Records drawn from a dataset
--- START ---

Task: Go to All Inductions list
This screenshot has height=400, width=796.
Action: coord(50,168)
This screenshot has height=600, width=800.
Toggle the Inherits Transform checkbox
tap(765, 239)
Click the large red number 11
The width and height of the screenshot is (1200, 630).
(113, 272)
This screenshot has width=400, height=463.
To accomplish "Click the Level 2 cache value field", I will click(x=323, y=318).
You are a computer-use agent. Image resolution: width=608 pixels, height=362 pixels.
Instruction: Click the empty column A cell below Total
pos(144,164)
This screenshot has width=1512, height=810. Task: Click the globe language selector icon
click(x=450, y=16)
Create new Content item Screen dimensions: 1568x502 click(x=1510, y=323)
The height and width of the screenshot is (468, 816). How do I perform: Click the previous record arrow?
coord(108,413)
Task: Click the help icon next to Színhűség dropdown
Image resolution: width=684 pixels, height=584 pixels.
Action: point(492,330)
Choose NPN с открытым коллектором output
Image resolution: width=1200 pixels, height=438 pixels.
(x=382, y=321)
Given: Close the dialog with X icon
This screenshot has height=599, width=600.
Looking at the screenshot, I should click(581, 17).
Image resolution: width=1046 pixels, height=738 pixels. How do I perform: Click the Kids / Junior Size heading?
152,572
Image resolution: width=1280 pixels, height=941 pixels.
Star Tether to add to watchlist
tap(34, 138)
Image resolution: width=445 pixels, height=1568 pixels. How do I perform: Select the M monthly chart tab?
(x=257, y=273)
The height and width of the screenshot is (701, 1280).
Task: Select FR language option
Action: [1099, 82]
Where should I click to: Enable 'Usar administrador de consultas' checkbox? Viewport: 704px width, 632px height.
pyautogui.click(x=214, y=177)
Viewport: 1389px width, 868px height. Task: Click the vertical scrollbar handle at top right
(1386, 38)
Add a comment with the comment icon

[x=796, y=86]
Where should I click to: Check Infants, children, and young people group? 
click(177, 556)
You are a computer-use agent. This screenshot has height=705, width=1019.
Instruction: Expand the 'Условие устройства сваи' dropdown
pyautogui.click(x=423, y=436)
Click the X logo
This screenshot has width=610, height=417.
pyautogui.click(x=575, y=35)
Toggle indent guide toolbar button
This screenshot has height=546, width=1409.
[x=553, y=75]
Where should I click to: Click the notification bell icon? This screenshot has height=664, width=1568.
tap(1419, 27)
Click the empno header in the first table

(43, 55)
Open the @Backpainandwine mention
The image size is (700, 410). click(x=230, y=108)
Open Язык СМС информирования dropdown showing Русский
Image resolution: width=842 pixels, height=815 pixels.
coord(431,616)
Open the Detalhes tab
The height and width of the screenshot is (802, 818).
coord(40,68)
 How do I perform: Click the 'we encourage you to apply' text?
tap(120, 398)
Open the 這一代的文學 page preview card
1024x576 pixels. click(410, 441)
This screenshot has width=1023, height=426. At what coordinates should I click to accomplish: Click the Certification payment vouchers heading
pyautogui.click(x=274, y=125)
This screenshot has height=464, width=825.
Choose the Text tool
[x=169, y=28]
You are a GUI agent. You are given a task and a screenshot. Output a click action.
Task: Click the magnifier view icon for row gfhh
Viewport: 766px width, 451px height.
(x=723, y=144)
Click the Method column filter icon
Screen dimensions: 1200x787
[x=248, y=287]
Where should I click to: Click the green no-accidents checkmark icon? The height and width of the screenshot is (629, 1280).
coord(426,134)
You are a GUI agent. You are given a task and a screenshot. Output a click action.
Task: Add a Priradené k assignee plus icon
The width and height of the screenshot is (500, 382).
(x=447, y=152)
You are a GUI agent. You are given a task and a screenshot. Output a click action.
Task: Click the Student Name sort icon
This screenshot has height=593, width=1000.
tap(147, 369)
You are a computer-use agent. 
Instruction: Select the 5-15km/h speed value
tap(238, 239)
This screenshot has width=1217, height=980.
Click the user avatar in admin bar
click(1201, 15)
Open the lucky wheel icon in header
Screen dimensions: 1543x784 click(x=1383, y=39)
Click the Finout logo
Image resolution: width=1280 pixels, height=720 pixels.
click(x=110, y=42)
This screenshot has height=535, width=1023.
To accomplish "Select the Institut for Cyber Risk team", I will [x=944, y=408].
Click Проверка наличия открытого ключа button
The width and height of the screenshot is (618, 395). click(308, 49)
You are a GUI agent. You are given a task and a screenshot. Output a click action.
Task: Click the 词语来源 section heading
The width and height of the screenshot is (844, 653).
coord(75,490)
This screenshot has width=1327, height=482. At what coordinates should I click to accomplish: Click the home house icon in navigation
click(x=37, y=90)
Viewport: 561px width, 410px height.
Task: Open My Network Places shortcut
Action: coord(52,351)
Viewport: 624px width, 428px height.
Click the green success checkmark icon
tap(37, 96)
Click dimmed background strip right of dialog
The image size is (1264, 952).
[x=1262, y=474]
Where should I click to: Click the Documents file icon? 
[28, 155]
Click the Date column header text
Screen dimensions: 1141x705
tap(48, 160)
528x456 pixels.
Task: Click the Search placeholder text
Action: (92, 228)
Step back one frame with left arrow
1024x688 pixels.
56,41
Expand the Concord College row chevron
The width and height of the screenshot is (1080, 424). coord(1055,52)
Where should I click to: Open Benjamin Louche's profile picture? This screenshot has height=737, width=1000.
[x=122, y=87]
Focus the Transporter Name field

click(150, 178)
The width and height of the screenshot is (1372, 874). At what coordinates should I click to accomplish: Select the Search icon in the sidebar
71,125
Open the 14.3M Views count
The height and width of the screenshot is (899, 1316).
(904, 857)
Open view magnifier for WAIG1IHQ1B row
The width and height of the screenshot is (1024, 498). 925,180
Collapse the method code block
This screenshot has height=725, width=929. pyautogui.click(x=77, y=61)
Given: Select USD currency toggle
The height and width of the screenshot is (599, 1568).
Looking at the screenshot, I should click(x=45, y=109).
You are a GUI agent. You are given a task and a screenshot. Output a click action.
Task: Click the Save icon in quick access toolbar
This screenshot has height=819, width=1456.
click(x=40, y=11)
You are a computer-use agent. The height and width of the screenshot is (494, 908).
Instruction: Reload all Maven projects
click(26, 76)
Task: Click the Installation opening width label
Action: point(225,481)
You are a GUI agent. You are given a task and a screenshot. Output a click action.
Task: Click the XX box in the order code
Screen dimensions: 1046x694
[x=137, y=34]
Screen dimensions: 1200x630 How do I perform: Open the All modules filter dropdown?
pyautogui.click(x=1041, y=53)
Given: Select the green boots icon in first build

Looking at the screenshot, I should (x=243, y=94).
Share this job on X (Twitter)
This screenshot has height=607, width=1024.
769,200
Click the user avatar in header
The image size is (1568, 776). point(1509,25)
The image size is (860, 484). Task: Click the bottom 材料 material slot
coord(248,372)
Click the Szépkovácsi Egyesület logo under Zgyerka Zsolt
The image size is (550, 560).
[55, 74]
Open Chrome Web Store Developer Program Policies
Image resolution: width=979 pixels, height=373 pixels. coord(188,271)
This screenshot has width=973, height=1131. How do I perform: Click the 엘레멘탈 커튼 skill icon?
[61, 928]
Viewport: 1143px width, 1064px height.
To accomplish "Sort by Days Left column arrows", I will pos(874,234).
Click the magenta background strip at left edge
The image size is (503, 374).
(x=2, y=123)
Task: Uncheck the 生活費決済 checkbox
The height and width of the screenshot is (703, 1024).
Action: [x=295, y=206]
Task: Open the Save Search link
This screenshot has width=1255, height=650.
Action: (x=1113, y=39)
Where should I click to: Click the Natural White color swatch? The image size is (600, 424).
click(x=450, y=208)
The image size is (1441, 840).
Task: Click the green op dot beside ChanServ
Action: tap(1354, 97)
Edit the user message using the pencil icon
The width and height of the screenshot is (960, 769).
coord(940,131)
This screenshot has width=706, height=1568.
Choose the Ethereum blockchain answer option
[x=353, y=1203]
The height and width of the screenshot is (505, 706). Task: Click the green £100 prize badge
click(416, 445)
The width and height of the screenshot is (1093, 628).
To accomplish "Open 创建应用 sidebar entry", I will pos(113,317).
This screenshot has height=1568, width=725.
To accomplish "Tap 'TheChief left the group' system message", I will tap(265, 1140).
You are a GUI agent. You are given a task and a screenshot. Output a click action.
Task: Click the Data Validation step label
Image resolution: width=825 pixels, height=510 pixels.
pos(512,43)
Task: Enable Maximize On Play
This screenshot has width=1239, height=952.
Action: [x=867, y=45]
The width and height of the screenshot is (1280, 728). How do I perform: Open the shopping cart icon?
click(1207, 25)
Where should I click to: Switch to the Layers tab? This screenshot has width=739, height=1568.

--- END ---

▶ _Directions for this task_: Show all lines above holding "Save".

▶ _The answer_:
Task: Click the Save icon in quick access toolbar
Task: Open the Save Search link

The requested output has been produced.